Text block →
EXCLUSIVE: Mira Sorvino has been named the inaugural recipient of the UCLA Law Promise Institute Award for Contribution to Human Rights Through the Arts. Sorvino will accept the award at UCLA’s summit Lights. Camera. Reaction: The Art of Impact in Entertainment at the Hammer Museum on March 16. Many Hollywood voices will be in attendance at the summit which brings together legal, human rights and filmmaking communities for a discussion that will illuminate issues of legality and ethics, creative integrity, production, distribution, and publicity as they relate to bringing human rights stories to the big screen.

“I’m deeply honored to receive the inaugural Promise Award,” said Sorvino, who in addition to her career as an actor and producer has worked to combat human trafficking, slavery and sexual harassment and abuse. “Film is a powerful tool to bring about social change, and we in the industry have the privilege of using our platform for social justice, and to use our art to tell stories of injustice, war, and genocide to encourage the spread of human rights around the globe.”

Sorvino has shown a life-long commitment to social change. She is one of the driving forces behind the recent Time’s Up movement, has served as the spokesperson for Amnesty International’s Stop Violence Against Women campaign, and has been Goodwill Ambassador to fight human trafficking for the United Nations Office on Drugs and Crime since 2009. On behalf of the UN’s Blue Heart campaign, she addressed a Vatican conference on human trafficking and has testified before Congress and others on issues including modern slavery and the crisis in Darfur. She was the on-the-ground anchor of CNN Freedom Project’s “Every Day in Cambodia” documentary on child sex-trafficking. She is currently producing a feature comedy centering on marriage equality.

Panelists for Lights. Camera. Reaction. will include Academy Award-winning producer and director Edward Zwick, Academy Award-nominated and Emmy-winning documentary film producer Amy Ziering (The Invisible WarThe Hunting Ground), leading First Amendment and media law attorney Kelli Sager, Academy Award-nominated producer Reginald Hudlin (Marshall), Sundance Film Festival award-winning director Catherine Hardwicke (ThirteenTwilight), producer Dr. Eric Esrailian (The PromiseIntent to Destroy) and  director Evgeny Afineevsky (Winter on FireCries from Syria).

Input data →

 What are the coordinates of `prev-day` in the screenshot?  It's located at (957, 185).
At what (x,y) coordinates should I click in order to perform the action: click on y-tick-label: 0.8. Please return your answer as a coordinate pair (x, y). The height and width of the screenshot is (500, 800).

Exercise instructions → Output the complete article on Mira Sorvino's UCLA Law Promise Institute award, word for word. The listing comes from a separate source unrelated to the article.

Result of this task →
EXCLUSIVE: Mira Sorvino has been named the inaugural recipient of the UCLA Law Promise Institute Award for Contribution to Human Rights Through the Arts. Sorvino will accept the award at UCLA’s summit Lights. Camera. Reaction: The Art of Impact in Entertainment at the Hammer Museum on March 16. Many Hollywood voices will be in attendance at the summit which brings together legal, human rights and filmmaking communities for a discussion that will illuminate issues of legality and ethics, creative integrity, production, distribution, and publicity as they relate to bringing human rights stories to the big screen.

“I’m deeply honored to receive the inaugural Promise Award,” said Sorvino, who in addition to her career as an actor and producer has worked to combat human trafficking, slavery and sexual harassment and abuse. “Film is a powerful tool to bring about social change, and we in the industry have the privilege of using our platform for social justice, and to use our art to tell stories of injustice, war, and genocide to encourage the spread of human rights around the globe.”

Sorvino has shown a life-long commitment to social change. She is one of the driving forces behind the recent Time’s Up movement, has served as the spokesperson for Amnesty International’s Stop Violence Against Women campaign, and has been Goodwill Ambassador to fight human trafficking for the United Nations Office on Drugs and Crime since 2009. On behalf of the UN’s Blue Heart campaign, she addressed a Vatican conference on human trafficking and has testified before Congress and others on issues including modern slavery and the crisis in Darfur. She was the on-the-ground anchor of CNN Freedom Project’s “Every Day in Cambodia” documentary on child sex-trafficking. She is currently producing a feature comedy centering on marriage equality.

Panelists for Lights. Camera. Reaction. will include Academy Award-winning producer and director Edward Zwick, Academy Award-nominated and Emmy-winning documentary film producer Amy Ziering (The Invisible WarThe Hunting Ground), leading First Amendment and media law attorney Kelli Sager, Academy Award-nominated producer Reginald Hudlin (Marshall), Sundance Film Festival award-winning director Catherine Hardwicke (ThirteenTwilight), producer Dr. Eric Esrailian (The PromiseIntent to Destroy) and  director Evgeny Afineevsky (Winter on FireCries from Syria).